The Click of the Kettle: Waiting as a Design Material

This morning, as I waited for the kettle to boil, I watched the red switch hold its breath. There was no spinning throbber, no percentage crawl. Just a still chrome dome and the promise of a sound. Then, the click. A definitive, physical, satisfying punctuation mark that meant the process—the only one I cared about—was complete. The water’s actual temperature was irrelevant; the click was the event. It made me wonder: on the web, what is our click? Where is that clean, honest signal that the thing you wanted has happened?

We talk about performance as a race, a relentless shaving of milliseconds.

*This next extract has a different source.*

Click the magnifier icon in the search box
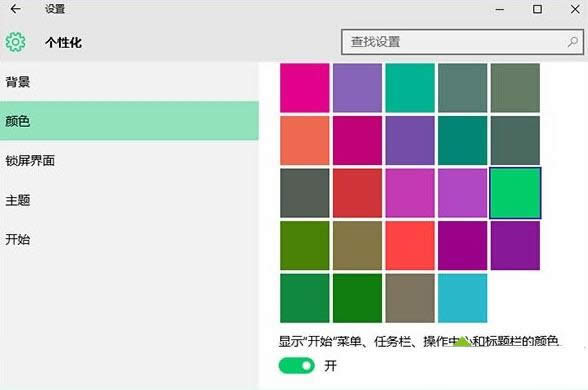Image resolution: width=588 pixels, height=390 pixels. [x=573, y=42]
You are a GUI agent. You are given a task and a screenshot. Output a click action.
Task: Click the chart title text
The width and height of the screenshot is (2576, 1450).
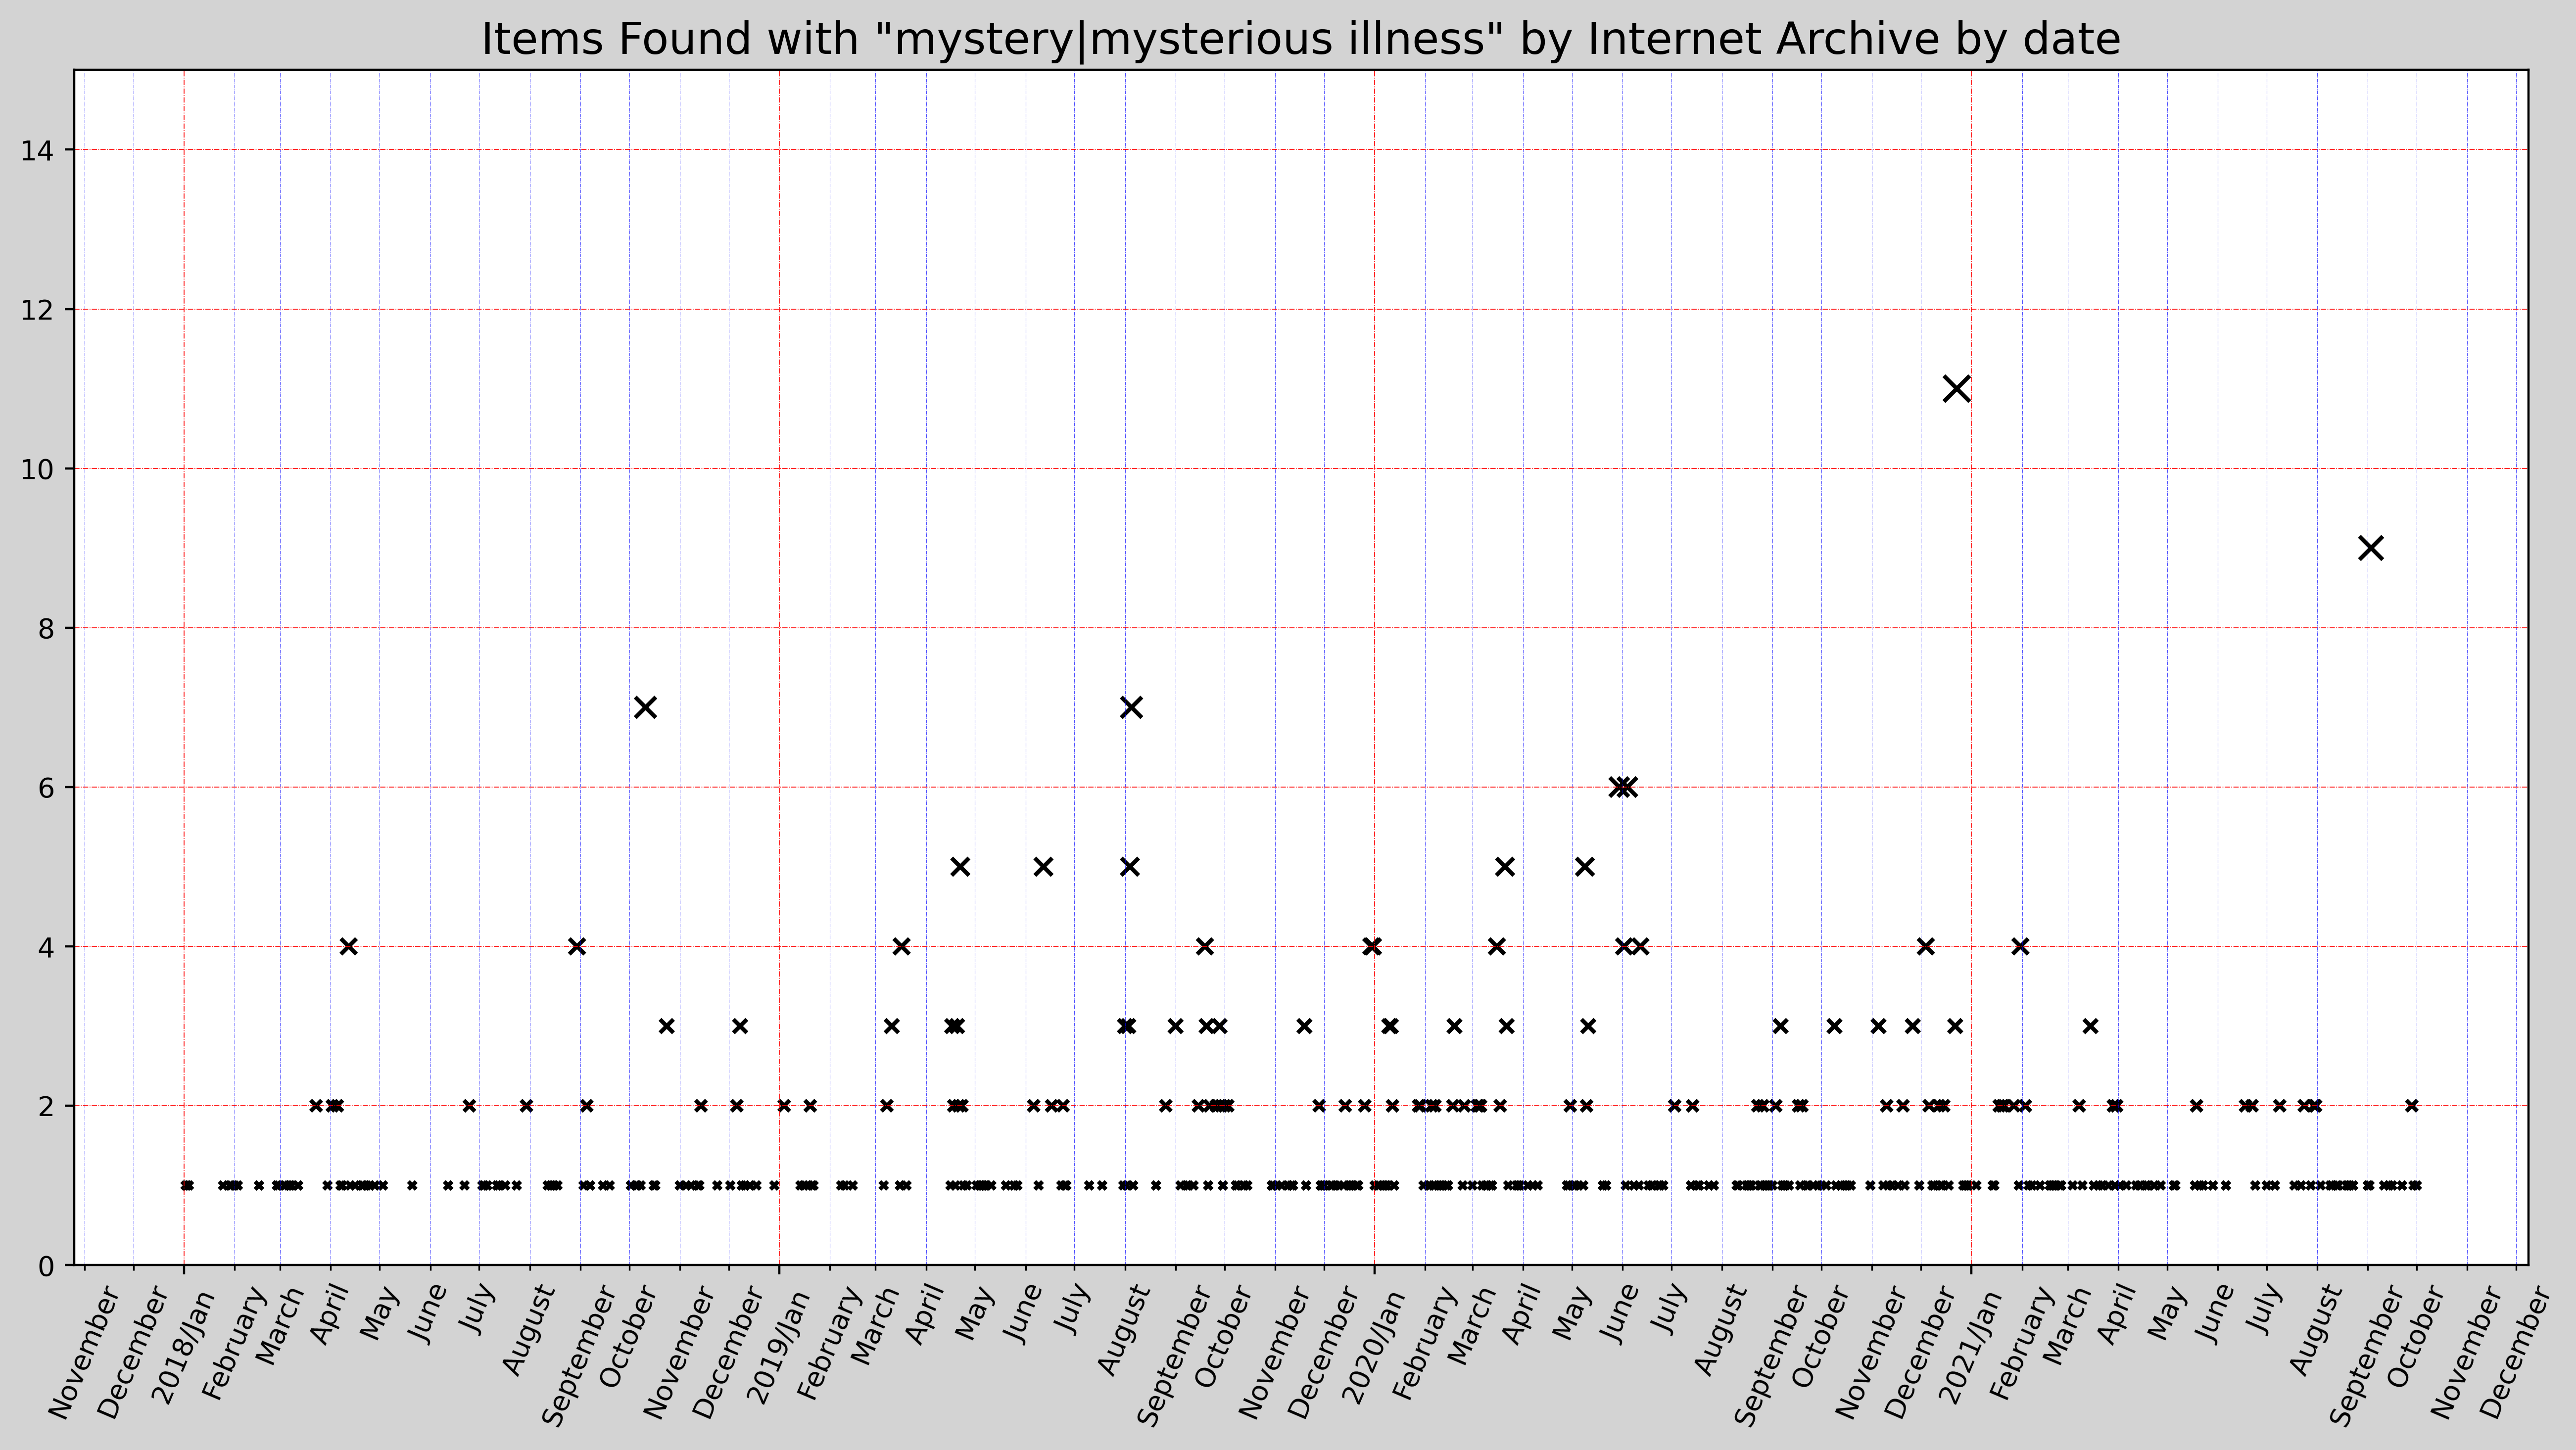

But the human experience of waiting isn't just about duration; it's about certainty. A three-second load with no indication of life feels infinitely longer than a five-second load with calm, credible progress. The kettle doesn't humiliate us with a false ‘90% complete’ only to stall. It is silent, then decisive. Our interfaces often fail at both: they chatter with skeleton screens that dance meaninglessly, or they stay stubbornly blank, abandoning the user in a void of uncertainty.

The Honest Interval

This is about more than a loading spinner. It’s about identifying the ‘honest interval’—the genuine, unavoidable processing gap—and owning it with design. A form submission, a search filter applying, a comment posting. These are our kettles. They require a moment. The worst thing we can do is pretend they don't, to paint over the gap with an immediate but fake state. The user will discover the deceit when they try to interact with a facade.

Instead, what if we designed the click itself? The moment the button depresses, it could change not to a shaky ‘loading...’ but to a quiet, immutable ‘processing.’ The state is locked, the action acknowledged, the wait sanctioned. It has the weight of the kettle’s switch. The user’s mental model shifts from “Is it broken?” to “It is working.” The interface borrows the kettle’s authority.

We have fetishized perceived performance, sometimes at the cost of truthful performance. We lazy-load, we skeletonize, we promise above-the-fold miracles while the real content gathers itself. But the click—the moment of intent—is sacred. It is the contract. To honour that contract, we must sometimes do the unpopular thing: declare a brief, clear pause. We must design the waiting, not just try to hide it.

The kettle’s click works because it is a sensory full stop. It appeals to our innate understanding of mechanical cause and effect. Our digital ‘clicks’ feel ephemeral, lost in abstraction. By designing the honest interval—giving it a clear start, a reliable, non-frantic middle, and a definitive end—we build not just speed, but trust. We build an interface that, like a good kettle, doesn't keep you guessing.